## EXERCISE DETAILS
Below is a set of entries; copy all of them exactly.

=== Begin Enclosure ===

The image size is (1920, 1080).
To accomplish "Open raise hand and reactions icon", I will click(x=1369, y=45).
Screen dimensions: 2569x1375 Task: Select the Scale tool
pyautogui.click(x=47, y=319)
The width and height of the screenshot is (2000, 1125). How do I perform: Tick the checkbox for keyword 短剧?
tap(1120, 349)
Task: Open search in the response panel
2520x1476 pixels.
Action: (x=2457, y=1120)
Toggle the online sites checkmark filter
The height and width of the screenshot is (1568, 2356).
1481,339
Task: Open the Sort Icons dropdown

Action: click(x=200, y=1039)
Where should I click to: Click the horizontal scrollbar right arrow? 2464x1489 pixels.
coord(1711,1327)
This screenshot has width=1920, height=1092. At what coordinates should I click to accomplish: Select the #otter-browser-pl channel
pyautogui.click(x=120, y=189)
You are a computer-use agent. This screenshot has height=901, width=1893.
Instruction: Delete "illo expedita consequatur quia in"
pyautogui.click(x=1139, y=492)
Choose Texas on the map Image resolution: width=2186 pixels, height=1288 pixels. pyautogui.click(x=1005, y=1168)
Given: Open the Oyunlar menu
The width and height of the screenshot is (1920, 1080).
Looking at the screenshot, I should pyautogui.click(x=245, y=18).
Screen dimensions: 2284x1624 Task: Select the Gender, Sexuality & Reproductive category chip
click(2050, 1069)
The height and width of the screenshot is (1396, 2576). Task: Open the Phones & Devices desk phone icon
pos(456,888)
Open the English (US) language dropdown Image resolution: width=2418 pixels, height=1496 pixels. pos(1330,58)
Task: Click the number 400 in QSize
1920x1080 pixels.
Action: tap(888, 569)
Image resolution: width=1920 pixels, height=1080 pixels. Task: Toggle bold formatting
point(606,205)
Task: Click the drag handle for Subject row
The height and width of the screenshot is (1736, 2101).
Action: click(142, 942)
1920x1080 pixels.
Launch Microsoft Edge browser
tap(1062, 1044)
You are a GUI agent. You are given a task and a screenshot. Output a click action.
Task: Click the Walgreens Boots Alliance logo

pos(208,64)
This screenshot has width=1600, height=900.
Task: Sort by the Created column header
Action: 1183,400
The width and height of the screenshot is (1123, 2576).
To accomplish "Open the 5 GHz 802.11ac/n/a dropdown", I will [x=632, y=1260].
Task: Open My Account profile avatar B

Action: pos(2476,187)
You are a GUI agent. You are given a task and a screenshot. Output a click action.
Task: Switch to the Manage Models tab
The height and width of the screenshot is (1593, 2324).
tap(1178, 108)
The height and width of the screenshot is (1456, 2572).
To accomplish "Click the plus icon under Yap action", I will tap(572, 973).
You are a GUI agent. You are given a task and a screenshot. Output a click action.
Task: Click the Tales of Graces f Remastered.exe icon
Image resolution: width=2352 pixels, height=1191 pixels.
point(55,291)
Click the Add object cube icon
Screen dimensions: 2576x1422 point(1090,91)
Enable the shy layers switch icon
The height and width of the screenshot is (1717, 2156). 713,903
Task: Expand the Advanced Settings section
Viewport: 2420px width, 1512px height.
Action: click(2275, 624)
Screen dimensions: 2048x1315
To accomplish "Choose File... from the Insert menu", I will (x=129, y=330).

=== End Enclosure ===

## TASK RESULT
The image size is (1920, 1080).
To accomplish "Open raise hand and reactions icon", I will click(x=1369, y=45).
Screen dimensions: 2569x1375 Task: Select the Scale tool
pyautogui.click(x=47, y=319)
The width and height of the screenshot is (2000, 1125). How do I perform: Tick the checkbox for keyword 短剧?
tap(1120, 349)
Task: Open search in the response panel
2520x1476 pixels.
Action: (x=2457, y=1120)
Toggle the online sites checkmark filter
The height and width of the screenshot is (1568, 2356).
1481,339
Task: Open the Sort Icons dropdown

Action: click(x=200, y=1039)
Where should I click to: Click the horizontal scrollbar right arrow? 2464x1489 pixels.
coord(1711,1327)
This screenshot has width=1920, height=1092. At what coordinates should I click to accomplish: Select the #otter-browser-pl channel
pyautogui.click(x=120, y=189)
You are a computer-use agent. This screenshot has height=901, width=1893.
Instruction: Delete "illo expedita consequatur quia in"
pyautogui.click(x=1139, y=492)
Choose Texas on the map Image resolution: width=2186 pixels, height=1288 pixels. pyautogui.click(x=1005, y=1168)
Given: Open the Oyunlar menu
The width and height of the screenshot is (1920, 1080).
Looking at the screenshot, I should pyautogui.click(x=245, y=18).
Screen dimensions: 2284x1624 Task: Select the Gender, Sexuality & Reproductive category chip
click(2050, 1069)
The height and width of the screenshot is (1396, 2576). Task: Open the Phones & Devices desk phone icon
pos(456,888)
Open the English (US) language dropdown Image resolution: width=2418 pixels, height=1496 pixels. pos(1330,58)
Task: Click the number 400 in QSize
1920x1080 pixels.
Action: tap(888, 569)
Image resolution: width=1920 pixels, height=1080 pixels. Task: Toggle bold formatting
point(606,205)
Task: Click the drag handle for Subject row
The height and width of the screenshot is (1736, 2101).
Action: click(142, 942)
1920x1080 pixels.
Launch Microsoft Edge browser
tap(1062, 1044)
You are a GUI agent. You are given a task and a screenshot. Output a click action.
Task: Click the Walgreens Boots Alliance logo

pos(208,64)
This screenshot has width=1600, height=900.
Task: Sort by the Created column header
Action: 1183,400
The width and height of the screenshot is (1123, 2576).
To accomplish "Open the 5 GHz 802.11ac/n/a dropdown", I will [x=632, y=1260].
Task: Open My Account profile avatar B

Action: pos(2476,187)
You are a GUI agent. You are given a task and a screenshot. Output a click action.
Task: Switch to the Manage Models tab
The height and width of the screenshot is (1593, 2324).
tap(1178, 108)
The height and width of the screenshot is (1456, 2572).
To accomplish "Click the plus icon under Yap action", I will tap(572, 973).
You are a GUI agent. You are given a task and a screenshot. Output a click action.
Task: Click the Tales of Graces f Remastered.exe icon
Image resolution: width=2352 pixels, height=1191 pixels.
point(55,291)
Click the Add object cube icon
Screen dimensions: 2576x1422 point(1090,91)
Enable the shy layers switch icon
The height and width of the screenshot is (1717, 2156). 713,903
Task: Expand the Advanced Settings section
Viewport: 2420px width, 1512px height.
Action: click(2275, 624)
Screen dimensions: 2048x1315
To accomplish "Choose File... from the Insert menu", I will (x=129, y=330).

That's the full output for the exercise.